Domenica, 7 Marzo 2021
La proroga

Lo smart working prolungato fino al 30 aprile

Il ministero della Pubblica amministrazione lo ha prorogato per i dipendenti pubblici al 50%. Con il rinnovo il lavoro agile potrà essere effettuato senza accordi individuali specifici fino al termine dello stato d'emergenza coronavirus

Per i dipendenti pubblici scatta la proroga dello smart working con decreto del ministero della Funzione pubblica. Più tempo a casa, quindi, per i lavoratori della pubblica amministrazione, almeno fino al 30 aprile 2021. Lo smart working per i dipendenti pubblici al 50% era stato introdotto il 19 ottobre 2020 ed era stato prorogato a dicembre fino alla fine di gennaio di quest'anno. Ora arriva una nuova proroga fino al 30 aprile, andando di pari passo con la proroga dello stato d’emergenza già rinnovato fino alla fine di aprile. La proroga del ministero nasce dall’esigenza di evitare che gli uffici pubblici tornino pieni dall’inizio di febbraio. Con il rinnovo il lavoro agile potrà essere effettuato senza accordi individuali specifici fino al termine dello stato d'emergenza coronavirus.

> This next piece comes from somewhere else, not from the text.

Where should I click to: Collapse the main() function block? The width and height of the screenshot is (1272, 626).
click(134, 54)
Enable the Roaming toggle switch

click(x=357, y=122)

Lo smart working prolungato fino al 30 aprile 2021 per i dipendenti pubblici

In questo modo, e fino al 30 aprile 2021, non ci sarà bisogno di un accordo tra l’ente pubblico e il lavoratore statale per stabilire la modalità del lavoro a domicilio. I dirigenti dei vari uffici dovranno continuare a gestire l’attività in modo che lo smart working coinvolga almeno il 50% del personale impiegato in mansioni che non richiedono la presenza fisica dietro la scrivania. La proroga, spiega il sito di informazione legale Laleggepertutti.it, è stata decisa con un doppio obiettivo. Il primo è quello di allineare la possibilità del lavoro da casa allo stato di emergenza, recentemente prolungato proprio fino al 30 aprile. Il secondo scopo è quello di continuare a testare il funzionamento degli enti pubblici con lo smart working, in vista del piano che prevede il passaggio a regime di questa modalità di lavoro.

Il prossimo 31 marzo scadrà il termine per la presentazione del Piano organizzativo del lavoro agile (il "Pola"), che dovrebbe introdurre in tutte le amministrazioni pubbliche un modello organizzativo misto tra lavoro da casa e lavoro in presenza.